1.一种检测藻类溶血毒素活性的方法，其特征在于包含以下步骤：

(1)通过荧光分光光度计测定藻细胞样品的三维荧光，激发波长为400～600nm，发射波长为650～750nm，得到藻细胞样品的三维荧光数据；

(2)将藻细胞样品的三维荧光数据转换成TXT文件格式，根据Delaunay三角形方法，消除藻类三维荧光光谱的瑞利散射；再将三维荧光光谱最大归一化，然后对其三维荧光光谱进行Coif2小波分析，选取荧光特征谱；

(3)在波长λEm＝650～700nm，波长λEm＝725～750nm，波长λEx＝400～425nm出现与藻类的溶血活性强弱一致的荧光光谱强度变化，初步判断所检测的藻细胞样品为鱼毒性赤潮藻；若在波长λEm＝650～700nm，波长λEm＝725～750nm，波长λEx＝400～425nm没有出现荧光光谱强度变化，初步判断所检测的藻细胞样品为非鱼毒性赤潮藻；

(4)将步骤(2)得到的荧光特征谱进行Fisher判别，Fisher判别函数方程为：

y₁＝-1.706-105.508x₁+6.273x₂+93.118x₃-4.311x₄+16.307x₅-9.476x₆-0.173x₇+3.866x₈+10.436x₉-6.751x₁₀-6.511x₁₁+94.690x₁₂-104.538x₁₃；

y₂＝0.963-112.478x₁-51.634x₂+62.196x₃+76.226x₄+15.826x₅-8.457x₆+4.273x₇+8.653x₈+5.382x₉+0.038x₁₀+45.365x₁₁-4.937x₁₂-33.386x₁₃；

其中x为自变量值，即步骤(2)测得的特征荧光谱的荧光强度；y为测得的溶血活性数值；

当检测样品时，分别计算y₁和y₂值，取大者为其y，根据以下标准判定藻细胞样品毒性的大小：y＝10～20HU为中毒性；y＜10HU为弱毒性；y＞20HU为强毒性。
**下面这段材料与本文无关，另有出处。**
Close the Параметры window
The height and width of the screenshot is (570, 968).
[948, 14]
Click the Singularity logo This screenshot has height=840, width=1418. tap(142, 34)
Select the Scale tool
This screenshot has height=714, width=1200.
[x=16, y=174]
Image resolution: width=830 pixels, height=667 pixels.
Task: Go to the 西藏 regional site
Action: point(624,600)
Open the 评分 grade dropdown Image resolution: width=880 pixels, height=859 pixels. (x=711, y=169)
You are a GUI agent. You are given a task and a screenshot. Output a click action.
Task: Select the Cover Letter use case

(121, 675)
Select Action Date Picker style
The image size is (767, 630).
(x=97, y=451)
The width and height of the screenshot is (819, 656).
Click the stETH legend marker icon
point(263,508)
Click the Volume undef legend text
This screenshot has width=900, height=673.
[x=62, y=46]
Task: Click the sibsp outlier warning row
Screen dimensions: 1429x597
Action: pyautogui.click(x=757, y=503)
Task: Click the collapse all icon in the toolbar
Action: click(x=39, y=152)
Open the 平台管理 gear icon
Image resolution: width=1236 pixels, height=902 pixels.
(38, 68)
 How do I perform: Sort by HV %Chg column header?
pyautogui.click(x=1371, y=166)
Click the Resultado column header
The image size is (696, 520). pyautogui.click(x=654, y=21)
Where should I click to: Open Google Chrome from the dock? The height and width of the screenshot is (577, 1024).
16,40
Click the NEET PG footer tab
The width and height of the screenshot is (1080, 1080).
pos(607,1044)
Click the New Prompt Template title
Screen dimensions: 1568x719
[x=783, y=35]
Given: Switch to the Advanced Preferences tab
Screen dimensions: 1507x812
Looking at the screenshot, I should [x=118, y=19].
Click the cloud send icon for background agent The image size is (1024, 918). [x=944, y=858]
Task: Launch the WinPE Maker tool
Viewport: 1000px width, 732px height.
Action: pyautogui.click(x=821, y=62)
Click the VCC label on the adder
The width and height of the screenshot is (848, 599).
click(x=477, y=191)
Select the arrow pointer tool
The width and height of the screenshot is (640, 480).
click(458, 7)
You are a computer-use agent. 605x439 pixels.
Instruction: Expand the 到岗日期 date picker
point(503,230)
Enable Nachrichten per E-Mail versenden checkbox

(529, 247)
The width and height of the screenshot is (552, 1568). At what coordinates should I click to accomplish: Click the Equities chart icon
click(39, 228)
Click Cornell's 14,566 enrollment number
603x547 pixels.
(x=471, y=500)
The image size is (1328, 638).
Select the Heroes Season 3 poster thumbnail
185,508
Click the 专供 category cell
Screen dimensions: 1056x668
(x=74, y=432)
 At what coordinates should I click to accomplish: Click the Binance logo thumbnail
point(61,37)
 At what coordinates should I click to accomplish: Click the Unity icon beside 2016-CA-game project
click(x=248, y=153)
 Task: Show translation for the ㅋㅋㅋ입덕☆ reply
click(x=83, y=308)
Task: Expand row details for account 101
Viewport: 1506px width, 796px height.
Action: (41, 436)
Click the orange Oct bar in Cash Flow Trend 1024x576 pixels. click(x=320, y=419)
2.根据权利要求1所述的检测藻类溶血毒素活性的方法，其特征在于：步骤(1)中所述的发射波长为650～680nm或725～750nm。

3.根据权利要求1所述的检测藻类溶血毒素活性的方法，其特征在于：步骤(2)所述的三维荧光数据首先通过Matlab6.5软件消除瑞利散射、最大归一化以及Coif2小波分析，再通过SPSS13.0进行Fisher判别，最后通过Origin8.0制图，得到荧光特征谱。

4.根据权利要求1所述的检测藻类溶血毒素活性的方法，其特征在于：步骤(4)所述的Fisher判别通过SPSS13.0进行。

5.权利要求1～4任一项所述的检测藻类溶血毒素活性的方法在赤潮水体鱼毒性的检测中应用。

6.根据权利要求5所述的检测藻类溶血毒素活性的方法在赤潮水体鱼毒性的检测中应用，其特征在于：所述的藻类为鱼毒性赤潮藻。

7.根据权利要求6所述的检测藻类溶血毒素活性的方法在赤潮水体鱼毒性的检测中应用，其特征在于：所述的鱼毒性赤潮藻为海洋卡盾藻、卵圆卡盾藻或米氏凯伦藻中的至少一种。